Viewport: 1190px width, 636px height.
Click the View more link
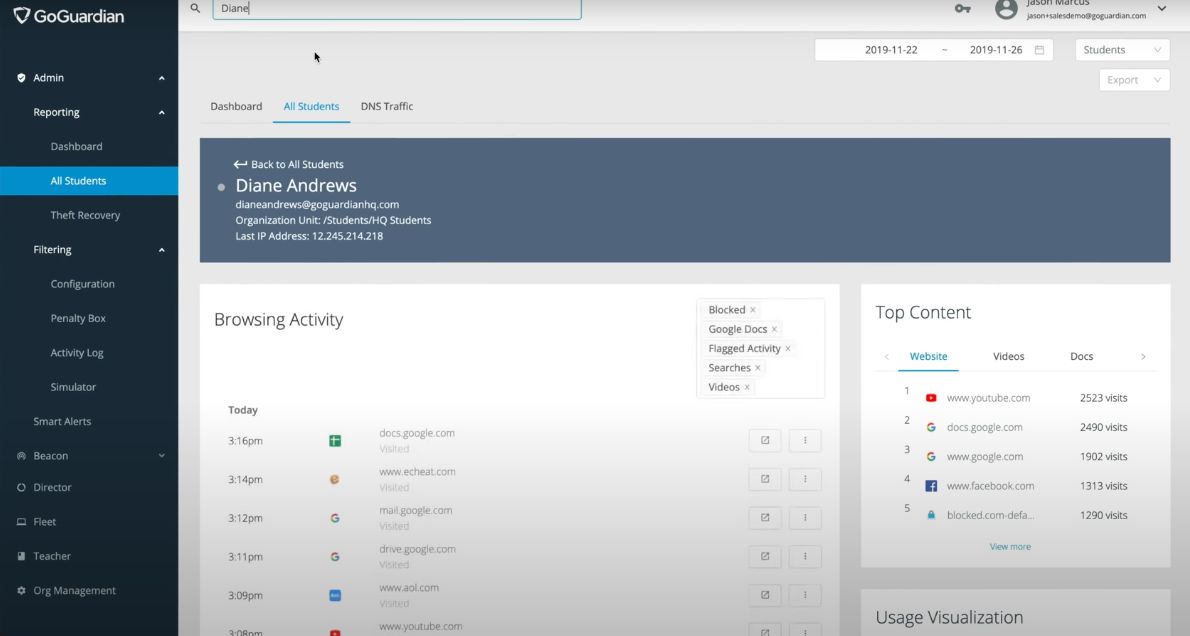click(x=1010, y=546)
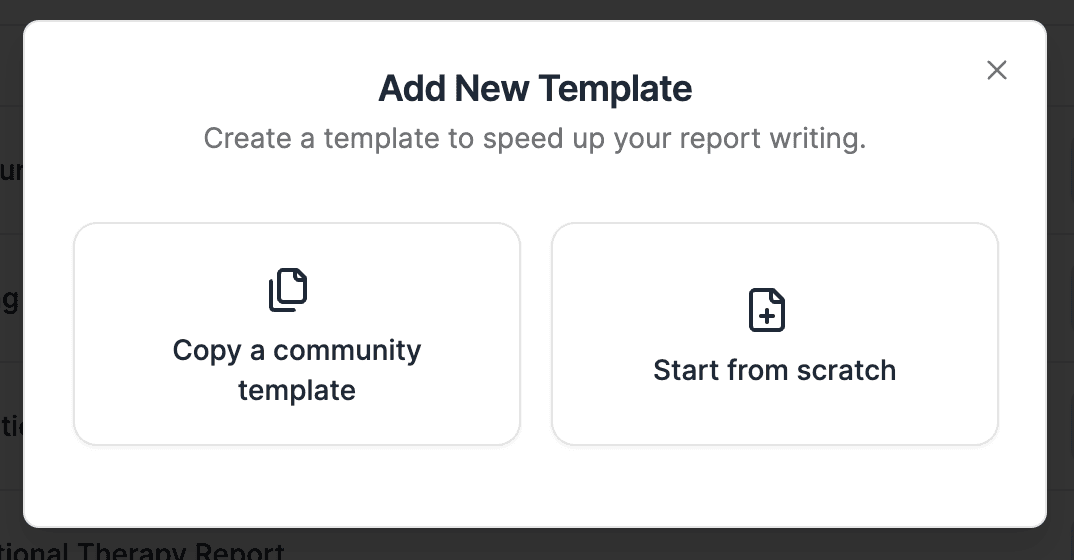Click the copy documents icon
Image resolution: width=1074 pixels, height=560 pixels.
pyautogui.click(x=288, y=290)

Required work =
Exactly as written above, print every record, and keep the pictures out.

Task answer =
Viewport: 1190px width, 636px height.
Click the View more link
click(x=1010, y=546)
Click the copy documents icon
Image resolution: width=1074 pixels, height=560 pixels.
pyautogui.click(x=288, y=290)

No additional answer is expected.